┌─ STORED ROWS

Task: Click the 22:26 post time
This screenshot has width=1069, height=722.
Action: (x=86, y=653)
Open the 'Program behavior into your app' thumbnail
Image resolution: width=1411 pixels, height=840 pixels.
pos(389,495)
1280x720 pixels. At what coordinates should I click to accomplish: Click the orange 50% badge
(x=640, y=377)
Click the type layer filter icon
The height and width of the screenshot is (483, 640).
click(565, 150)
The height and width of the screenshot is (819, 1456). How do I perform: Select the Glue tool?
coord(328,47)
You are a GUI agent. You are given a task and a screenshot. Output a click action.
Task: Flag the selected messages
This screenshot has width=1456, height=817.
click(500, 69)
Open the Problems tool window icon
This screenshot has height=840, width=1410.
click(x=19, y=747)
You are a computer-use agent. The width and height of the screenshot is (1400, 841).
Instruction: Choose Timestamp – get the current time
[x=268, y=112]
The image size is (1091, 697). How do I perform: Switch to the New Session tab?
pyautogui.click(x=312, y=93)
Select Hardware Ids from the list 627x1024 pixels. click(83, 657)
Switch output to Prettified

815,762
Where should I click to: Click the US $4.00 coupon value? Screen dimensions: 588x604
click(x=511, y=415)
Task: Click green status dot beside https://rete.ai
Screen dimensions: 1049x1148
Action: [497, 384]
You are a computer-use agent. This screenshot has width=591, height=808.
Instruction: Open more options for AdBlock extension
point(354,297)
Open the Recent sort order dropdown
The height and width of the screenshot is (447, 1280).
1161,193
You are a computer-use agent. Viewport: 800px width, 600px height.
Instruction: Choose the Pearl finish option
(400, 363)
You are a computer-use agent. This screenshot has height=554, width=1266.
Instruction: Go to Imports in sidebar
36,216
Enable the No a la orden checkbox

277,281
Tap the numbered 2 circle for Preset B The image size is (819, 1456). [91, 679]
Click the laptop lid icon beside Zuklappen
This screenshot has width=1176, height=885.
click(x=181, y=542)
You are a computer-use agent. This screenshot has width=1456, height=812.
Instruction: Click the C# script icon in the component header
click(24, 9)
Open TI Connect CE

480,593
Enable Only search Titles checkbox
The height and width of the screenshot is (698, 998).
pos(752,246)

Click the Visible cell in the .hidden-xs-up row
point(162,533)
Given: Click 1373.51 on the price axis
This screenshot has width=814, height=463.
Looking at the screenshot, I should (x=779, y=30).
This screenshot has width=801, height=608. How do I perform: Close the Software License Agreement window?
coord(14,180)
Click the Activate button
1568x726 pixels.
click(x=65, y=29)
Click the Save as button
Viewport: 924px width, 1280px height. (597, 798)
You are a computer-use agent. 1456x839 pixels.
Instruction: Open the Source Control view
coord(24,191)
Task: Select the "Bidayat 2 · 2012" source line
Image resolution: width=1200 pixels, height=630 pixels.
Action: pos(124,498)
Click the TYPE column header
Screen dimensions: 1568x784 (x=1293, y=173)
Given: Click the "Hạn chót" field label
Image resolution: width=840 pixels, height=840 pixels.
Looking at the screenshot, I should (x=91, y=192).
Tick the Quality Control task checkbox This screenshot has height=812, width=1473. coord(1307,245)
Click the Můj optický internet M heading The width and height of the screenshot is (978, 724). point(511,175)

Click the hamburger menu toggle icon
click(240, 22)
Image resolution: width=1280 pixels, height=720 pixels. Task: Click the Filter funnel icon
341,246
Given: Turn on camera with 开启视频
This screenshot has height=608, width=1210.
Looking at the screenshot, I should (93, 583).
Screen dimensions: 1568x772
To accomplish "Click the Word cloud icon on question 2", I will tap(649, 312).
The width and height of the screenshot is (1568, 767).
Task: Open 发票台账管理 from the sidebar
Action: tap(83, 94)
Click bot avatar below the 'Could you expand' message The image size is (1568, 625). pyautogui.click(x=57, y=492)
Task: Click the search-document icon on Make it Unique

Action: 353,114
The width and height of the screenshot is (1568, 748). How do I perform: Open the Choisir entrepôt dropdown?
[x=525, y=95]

└─

- THE REQUEST: Can you write out the entries above word for word, from their first line through the line containing "point(354,297)", including both of those lines?

- WRITTEN RESPONSE:
Task: Click the 22:26 post time
This screenshot has width=1069, height=722.
Action: (x=86, y=653)
Open the 'Program behavior into your app' thumbnail
Image resolution: width=1411 pixels, height=840 pixels.
pos(389,495)
1280x720 pixels. At what coordinates should I click to accomplish: Click the orange 50% badge
(x=640, y=377)
Click the type layer filter icon
The height and width of the screenshot is (483, 640).
click(565, 150)
The height and width of the screenshot is (819, 1456). How do I perform: Select the Glue tool?
coord(328,47)
You are a GUI agent. You are given a task and a screenshot. Output a click action.
Task: Flag the selected messages
This screenshot has width=1456, height=817.
click(500, 69)
Open the Problems tool window icon
This screenshot has height=840, width=1410.
click(x=19, y=747)
You are a computer-use agent. The width and height of the screenshot is (1400, 841).
Instruction: Choose Timestamp – get the current time
[x=268, y=112]
The image size is (1091, 697). How do I perform: Switch to the New Session tab?
pyautogui.click(x=312, y=93)
Select Hardware Ids from the list 627x1024 pixels. click(83, 657)
Switch output to Prettified

815,762
Where should I click to: Click the US $4.00 coupon value? Screen dimensions: 588x604
click(x=511, y=415)
Task: Click green status dot beside https://rete.ai
Screen dimensions: 1049x1148
Action: [497, 384]
You are a computer-use agent. This screenshot has width=591, height=808.
Instruction: Open more options for AdBlock extension
point(354,297)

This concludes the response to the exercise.